The NSF noted that, although it would aim to restore the summer field research when possible, some activities just can’t be restarted once “seasonally dependent windows” for research have passed.
In other words, scientists, you’re probably out of luck. As Nature reports, a 20-year census of Adelie penguins could be useless with the glaring omission of one year. A year of observations will be “gone forever,” frustrated oceanographer Hugh Ducklow told the news outlet.
Powell and WISSARD colleagues had planned to search for a hidden estuary beneath the Ross Ice Shelf, a $10-million investment by the NSF. Without this field season, he told Live Science, “we’ve wasted half the money.”

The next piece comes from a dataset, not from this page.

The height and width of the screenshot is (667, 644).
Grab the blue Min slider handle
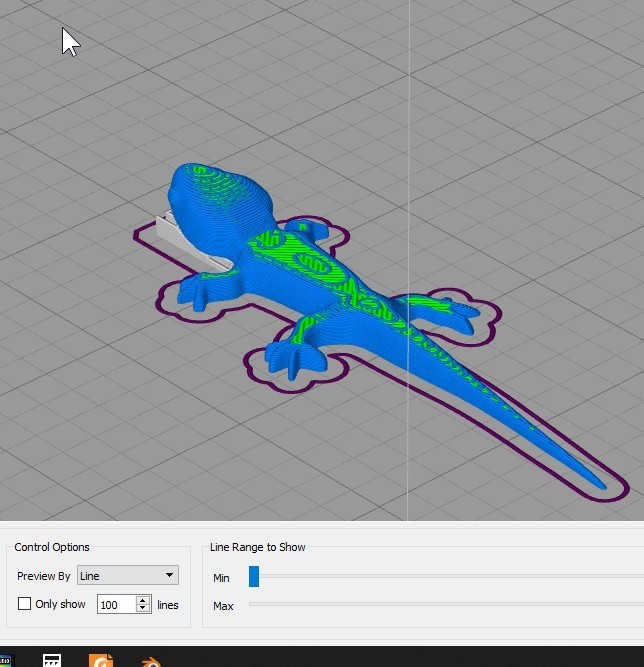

Meanwhile, the shutdown is squeezing scientists across the board. About three-quarters of the National Institutes of Health staff are on furlough; the U.S. Centers for Disease Control has lost two-thirds of its staff -- and the FDA nearly half -- even as a salmonella outbreak erupts; and NASA is operating on a skeleton staff, with 97% of employees furloughed. The MAVEN mission to Mars will, however, go on as scheduled.
Mission Control in Houston is continuing operations enough to provide company -- and safety reassurance -- for those now aboard the International Space Station. For fans of the ISS, here’s a photo gallery of the crew and pictures they sent back during the first three ISS expeditions.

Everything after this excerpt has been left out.